Monday, October 21, 2024

Singing Drivel

There are seven hundred twenty numbered hymns in The Hymnal 1982, though in practice the number is somewhat lower, due to multiple tunes and certain songs unsuited to ordinary hymn singing (e.g. the rounds). So let's say that the actual number is more like the six hundred that the 1940 hymnal contained. In actual practice no parish uses them all: some are just duds, and the office hymns simply see little use as people don't do those services much, and there are all the unsingable new tunes. But a lot of them simply do not reflect the taste of whoever sets up the liturgy. And the warhorses that people want to hear over and over leave less room for others. Our organist comes from outside the Anglican tradition, and she frequently asks me whether the congregation knows a certain hymn. I've at least looked at every single one, if not sung them all. (You can hear one of a few marathon trips through the lot here.) THe truth is that our parish, for several reasons, works with a relatively small subset of the entirety: if we use as many as half the total in a three year lectionary cycle, I'd be quite surprised. I suspect the number is closer to a third, probably less. Pne opf those reasons is that we also have a band, so that half the hymn slots are taken up by their songs.

But on top of this the new rector likes to put in music from the various supplements. We have enough Wonder Love and Praise copies to put them in the pews, though we haven't bothered to in years. Mostly what we sing from there are "contemporary" RC music warhorses, and it's always the same few. We also have Lift Every Voice and Sing for music from the black church tradition. Again we don't range widely through it.

But I haven't kept up with the progression of supplements, and lately we've been getting ones with newly written material. Occasionally there is a winner among these: "Mary Heard the Angel's Message" is a good text with a good melody. More typically the music is marginally tolerable, but the text is, well, bad.
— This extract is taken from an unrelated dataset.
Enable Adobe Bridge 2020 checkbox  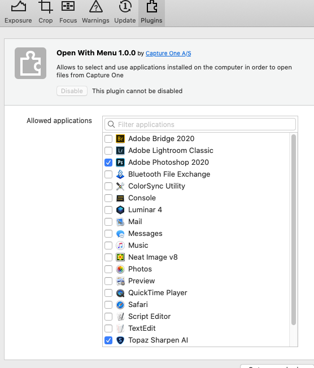click(108, 139)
Especially they tend towards the precious. Writing your own version of the Benedicite is always a risky business, especially when St. Francis almost certainly did a better job (and got it set twice n the hymnal at that: "All Creatures of Our God and King", which everyone sings, and "Most High Omnipotent Good Lord", which nobody does). You are already at peril of getting the treatment C. F. Alexander got at the hands of Monty Python:

All things dull and ugly
All creatures short and squat
All things rude and nasty
The Lord God made the lot.
And that leads to one of the hymnal duds: "Earth and All Stars", which most likely got in on the strength of a good tune and a reasonably good first verse. After that, it goes steeply downhill, what with the "loud humming cellos" and "loud boiling test tubes", and again there's that problem that parody is all too easy:
Vermin and pests,
Loud gnawing termites,
Sing to the Lord a new song;
Insects and bugs,
Loud stinging hornets,
Sing to the Lord a new song.
(I have more where that came from.) This peril has not however dissuaded others from trying thigs along the same line. So this past Sunday we got "God of the Sparrow" by Jaroslav Vadja, who as it happens has an entry in the hymnal: "Now the Silence, Now the Peace"; it makes for a nice solo during communion but which s not terribly practical for congregational singing. This "new" hymn (it actually dates from the late 1980s and appears in the 1989 UMC hymnal) at least has verses and a singable if not great tune, has the same kind of structure as "Earth and All Stars": each verse is the same except with different nouns filled in the blanks. And I'm sorry, Mr. Vadja, but on top of the problem of easy parody, the langauge is stilted and contrived. And yes, the parody. If "how does the creature say awe" brings to my not-inclined-to-reverence mind the point in the first George of the Jungle movie where the narrator is arguing with the characters about the "aaaw" they are experiencing seeing Ape Mountain for the first time, the urge to stick in random words is nearly irresistable. As it is, I kept my mouth shut and tried to think of other things.

Look, I know about writing hymns: it isn't easy, especially when you're trying to say something "new". I've tended to write my own texts, if only to escape copyright issues, but it is also difficult to find good material because the field is so heavily plowed and because so much of it is, well, sentimental tripe. There's a reason why most of the 400s from the 1940 hymnal didn't make the cut for 1982: they represent a Victorian piety and sentimentality which just didn't survive two world wars and then the sixties, at least not in my church.Mostly mine are assembled from BCP and scriptural material, which also helps me avoid theological novelty. I did set one of the Davids Adams's texts, but these are patterned after old Celtic forms (and as it happens, the one I chose also ended up in the New Oxford Easy Anthem Book), but by and large I find way too much recent material to be contrived and precious. And you always the risk of writing bad theology like "Mary Did You Know" (answer: YES! SHE DID!).

And as it stands, everyone knows the hymnal revision process is not going to kick into gear any time soon; but at the same tine, there is the same dissatisfaction with it that one sees with the BCP rites: a loss of nerve in the face of "progressive" social sentiment. Which is not totally bad: I'm plenty happy to sing a hymn written from the Virgin's perspective, if it be well-written and the theology be sound. But at the same time, they could crack the hymnal itself and try something "new" there.